Researchers studying Parkinson’s disease have long wanted to know how clumps of misfolded proteins damage brain cells and contribute to the disease. Corinne Lasmézas, Ph.D., and her Scripps colleagues believe they have now cracked the case of pα-syn*, a protein clump that is particularly toxic to the cells.

Their study (“Pα-syn* mitotoxicity is linked to MAPK activation and involves tau phosphorylation and aggregation at the mitochondria”) published in Neurobiology of Disease shows that pα-syn* causes damage by recruiting certain enzymes and an accomplice to damage cells. The accomplice is the tau protein.

“We recently identified a truncated and phosphorylated form of α-synuclein, pα-syn*, as a key neurotoxic α-synuclein species found in cultured neurons, as well as in mouse and Parkinson’s disease patients’ brains. Small pα-syn* aggregates localize to mitochondria and induce mitochondrial damage and fragmentation. Herein, we investigated the molecular basis of pα-syn*-induced toxicity. By immunofluorescence, we found phosphorylated MKK4, JNK, ERK5, and p38 MAPKs in pα-syn* inclusions. pJNK colocalized with pα-syn* at mitochondria and mitochondria-associated ER membranes where it was associated with BiP and pACC1, markers for the ER and energy deprivation, respectively,” write the investigators.

“We also found that pα-syn* aggregates are tightly associated with small ptau aggregates of similar size. Pα-syn*/ptau inclusions localized to areas of mitochondrial damage and to mitophagic vesicles, showing their role in mitochondrial toxicity, mitophagy induction, and their removal along with damaged mitochondrial fragments. Several MAPKs may act cooperatively to phosphorylate tau, notably JNK, p38, and GSK3β, a non-MAPK that was also found phosphorylated in the vicinity of pα-syn*/ptau aggregates.

◆ RECORD EXTRACTS
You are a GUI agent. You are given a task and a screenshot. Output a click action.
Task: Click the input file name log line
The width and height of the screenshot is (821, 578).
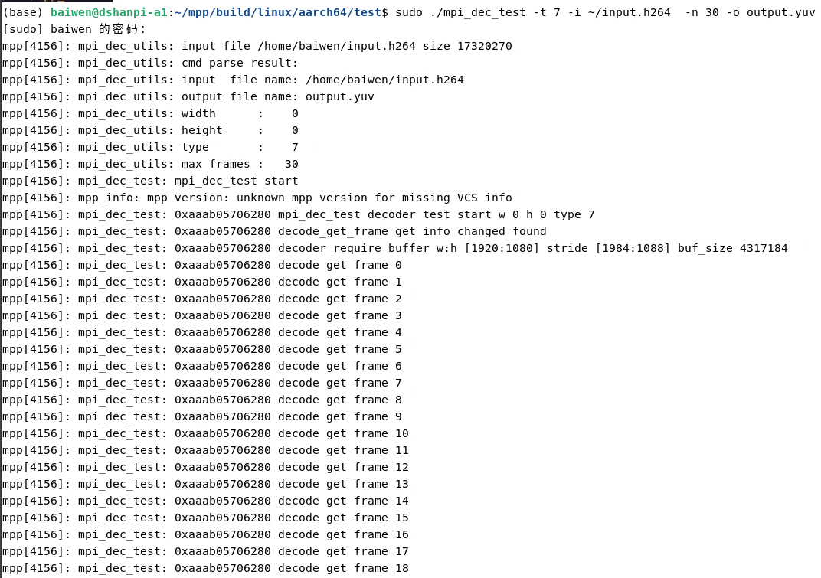click(x=233, y=80)
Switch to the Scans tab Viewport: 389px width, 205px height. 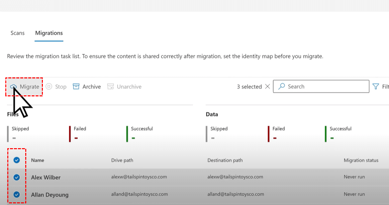[18, 33]
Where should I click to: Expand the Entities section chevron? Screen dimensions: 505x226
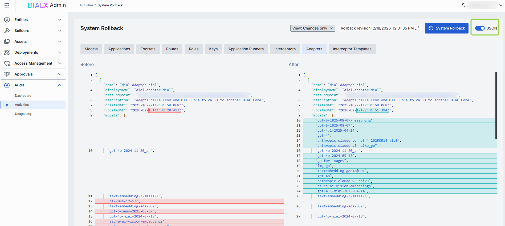pyautogui.click(x=60, y=20)
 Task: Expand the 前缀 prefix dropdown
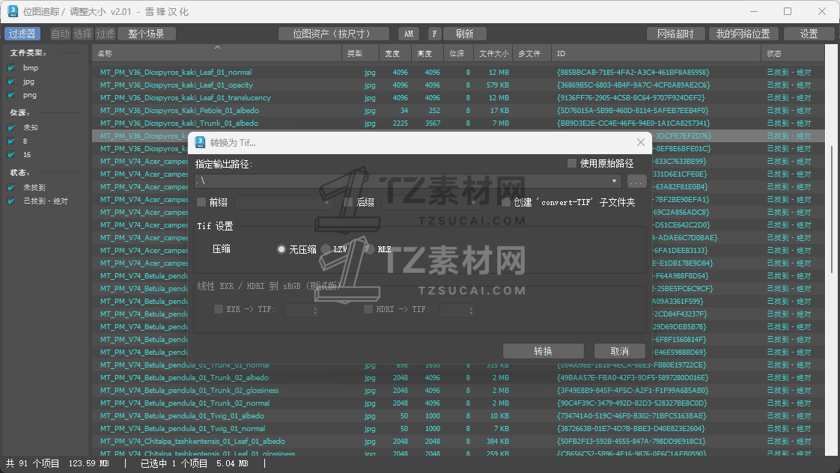point(326,202)
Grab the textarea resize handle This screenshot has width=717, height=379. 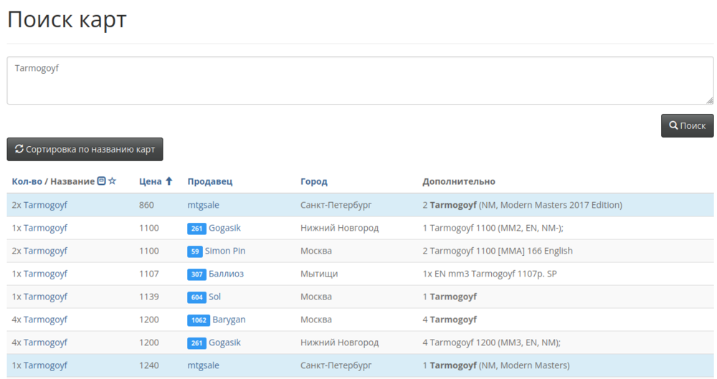(x=710, y=101)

◆ REQUIRED WORK
A. Rewrite the Parkinson's study text from "Researchers studying Parkinson’s" up to and including "to the cells.", putting "neurons" in place of "brain cells".
B. According to the Parkinson's study text, what does the location of the pα-syn*/ptau inclusions show? Answer in one to three sentences.
C. Say whether each statement agrees with the Parkinson's study text, answering yes or no and quoting the deciding words: (i) The study was published in Neurobiology of Disease. (ii) pJNK colocalized with pα-syn* only in the cell nucleus. (iii) GSK3β is one of the MAPKs.
Work only from the Parkinson's study text.

◆ SOLUTIONS PER TASK
A.
Researchers studying Parkinson’s disease have long wanted to know how clumps of misfolded proteins damage neurons and contribute to the disease. Corinne Lasmézas, Ph.D., and her Scripps colleagues believe they have now cracked the case of pα-syn*, a protein clump that is particularly toxic to the cells.

B. The pα-syn*/ptau inclusions were found in areas of mitochondrial damage and in mitophagic vesicles. This shows their role in mitochondrial toxicity and mitophagy induction. It also shows that they are removed along with damaged mitochondrial fragments.

C.
(i) Yes: "published in Neurobiology of Disease"
(ii) No: "pJNK colocalized with pα-syn* at mitochondria and mitochondria-associated ER membranes"
(iii) No: "GSK3β, a non-MAPK"